SELECTED TEXT:
┄┄┄┄┄┄┄┄┄┄┄┄┄┄┄┄┄┄┄┄
Yes, those are real headlines. So is this one: “Florida Man Arrested by Coast Guard for Trying to Cross Atlantic in Human-sized Hamster Wheel.”

That was hamster man’s second arrest trying to wheel across the Atlantic.

Florida Men and Women stories often involve alcohol and alligators, although the Florida Man who tossed a live alligator the size of a Labrador through the drive-up window of a burger joint was probably sober.

Seems this Florida Man found a gator by the road and dumped it in the back of his pickup (pickups are Florida Man’s favorite vehicle). Then he got out of the truck and chucked the gator through the burger joint drive-up window. After he paid for his soft drink.

Unbelievable? That’s the standard reaction to Florida Man. Are there any limits on his –  or her – so-called pranks?

Nope. And many of them aren’t funny. Including the Miami Cannibal, a naked marauder who attacked an innocent man, chewed off the poor guy’s face and left him blind. The cops shot that Florida Man dead.
┄┄┄┄┄┄┄┄┄┄┄┄┄┄┄┄┄┄┄┄
DATASET CONTENT:

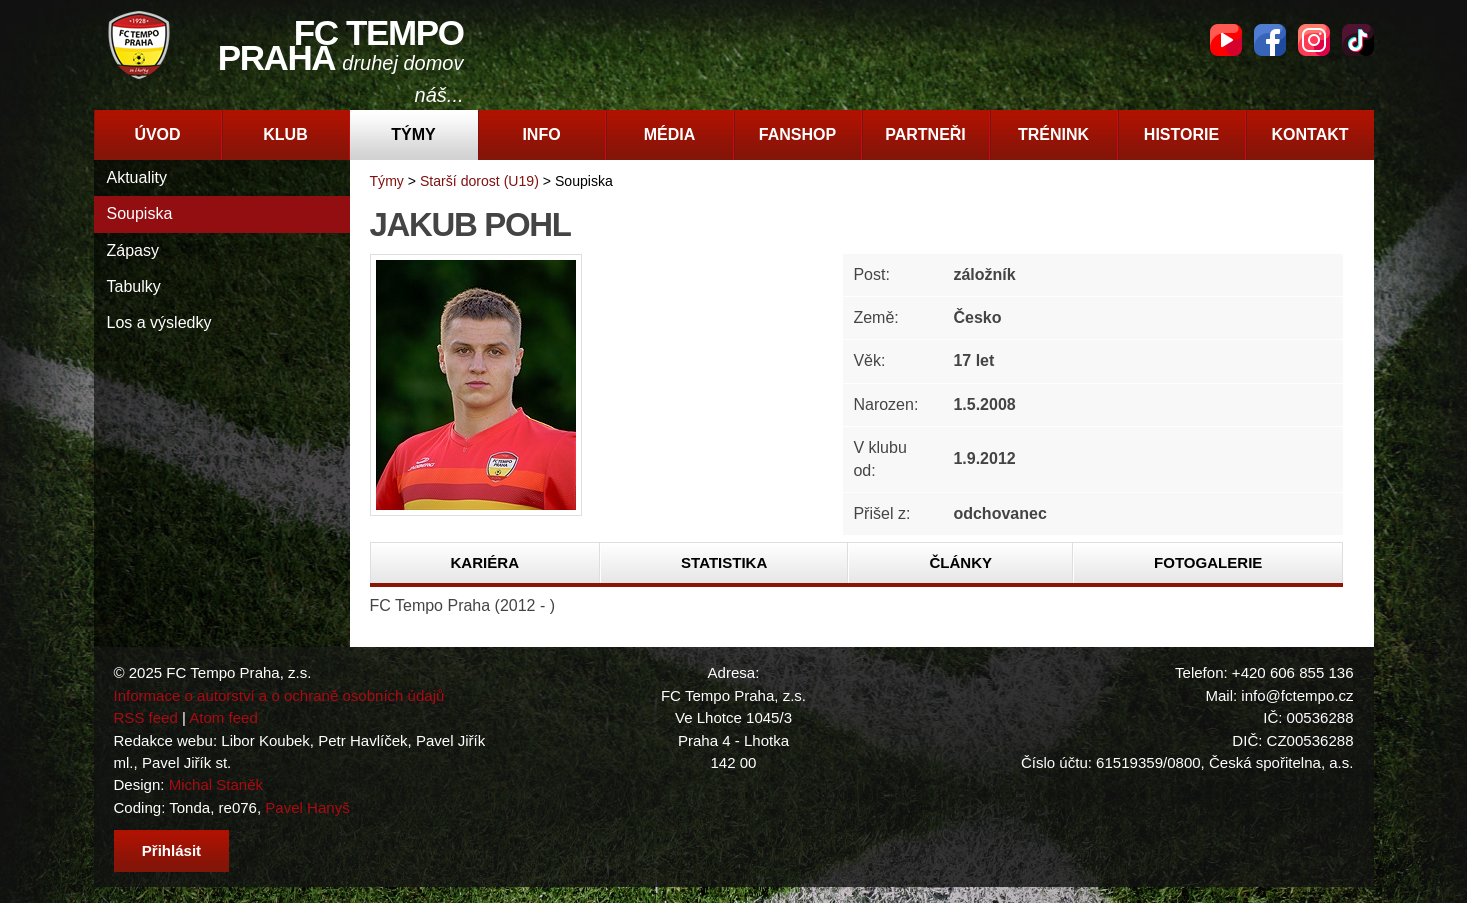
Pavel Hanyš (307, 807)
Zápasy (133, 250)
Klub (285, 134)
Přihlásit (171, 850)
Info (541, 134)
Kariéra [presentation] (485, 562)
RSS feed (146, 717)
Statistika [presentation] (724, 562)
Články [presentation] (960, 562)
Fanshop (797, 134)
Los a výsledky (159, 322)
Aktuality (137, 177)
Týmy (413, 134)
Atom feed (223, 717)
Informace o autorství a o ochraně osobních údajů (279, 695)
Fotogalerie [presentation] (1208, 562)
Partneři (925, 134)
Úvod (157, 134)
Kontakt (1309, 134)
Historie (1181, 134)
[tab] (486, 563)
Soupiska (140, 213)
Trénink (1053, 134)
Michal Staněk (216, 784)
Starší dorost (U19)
┄┄┄┄┄┄┄┄┄┄┄┄┄┄┄┄┄┄┄┄
WHAT IS EXPECTED: Output the Florida Man passage verbatim, between "That was hamster" and "was probably sober.", inclusive.

THE COMPLETED TASK:
That was hamster man’s second arrest trying to wheel across the Atlantic.

Florida Men and Women stories often involve alcohol and alligators, although the Florida Man who tossed a live alligator the size of a Labrador through the drive-up window of a burger joint was probably sober.